When writing my first blog I mentioned Everett’s surgeries briefly. This time I’m going to go over his Surgery Journey in more detail.
Surgery #1. This happened about two weeks after he was born. The leading up point to this surgery was so stressful. Everything happening at birth and the first week home was stressful. Making sure he was eating enough was the biggest priority. After the first week he started vomiting. The first thought was oh, well some kiddos just spit up more then others that’s just how he’s going to be. Then it started happening more and more he couldn’t even keep a ounce down, and kept loosing weight. Between the initial stress of the diagnosis and this, it was beyond stressful. There were many sleepless night and silent tears at night because there were no words to express. I then tried smaller amounts more often. Still nothing. Then came the emergency room because I couldn’t take it anymore. I couldn’t even leave him to go to the bathroom without him vomiting. They ran tests and everything seemed fine. That was the very first time I had that mom instinct that something just wasn’t right. They just thought he was going to be a baby that spit up. Then the same things kept happening more often. My uncle who is Everett’s pediatrician and I really couldn’t thank him enough for everything he had done. He ran more tests and before we knew it we were in Iowa City getting ready for surgery for pyloric stenosis. Pyloric stenosis is a condition where the opening from your stomach to intestine thickens, which causes food not to go through. Which caused Everett to throw up. They did surgery and pretty much just cut the opening so food would pass through. We stayed the night and when he was able to feed well and not vomit we were able to go home. That was the first night I slept so well in so long, because I was so stressed I couldn’t have a good period of sleep. Come to find out this is also a symptom of Smith-Lemli-Optiz Syndrome.

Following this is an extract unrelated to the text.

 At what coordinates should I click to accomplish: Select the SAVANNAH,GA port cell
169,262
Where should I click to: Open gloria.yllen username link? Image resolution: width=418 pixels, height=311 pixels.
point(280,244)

Surgery #2. This surgery was very much planned and thought through. Everett had a tongue tie and also had some abnormalities with his boy parts. They were able to do these at the same time no questions asked, which was amazing! Everything went smoothly and as planned.

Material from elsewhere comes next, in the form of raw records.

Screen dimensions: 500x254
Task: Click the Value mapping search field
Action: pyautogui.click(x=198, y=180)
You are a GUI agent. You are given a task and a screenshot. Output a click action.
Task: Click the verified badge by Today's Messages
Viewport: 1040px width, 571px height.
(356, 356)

Surgery #3. Defiantly hoping this is the last and final surgery that is needed. Everett has always had a hard time eating enough. Through diet change and trying to add more calories he still wasn’t gaining like he should. There was always a stressful feeling of him eating enough and just trying for that one more bite. He was also getting really good at saying no, puckering his lips together or holding his arm against his mouth because he was done. This was when the time was needed for a feeding tube. This is not a forever thing it’s just to make sure he’s getting enough calories to grow and be healthy for his future. Sitting in the hospital after surgery I still have that feeling of, is this still the right choice. Should have I tried a little bit harder? Did I try enough? Just to have another surgery and go through those risks again. Did we choose the easy way out?
Everett’s Surgery Journey in of itself has been difficult. He never ceases to amaze me with how fast he jumps back and how well he takes it. Every surgery never gets easier from the leading up point and the day of. Everyday is ever changing and something new happens often. The best thing is looking into the bright future and what’s next instead of the past.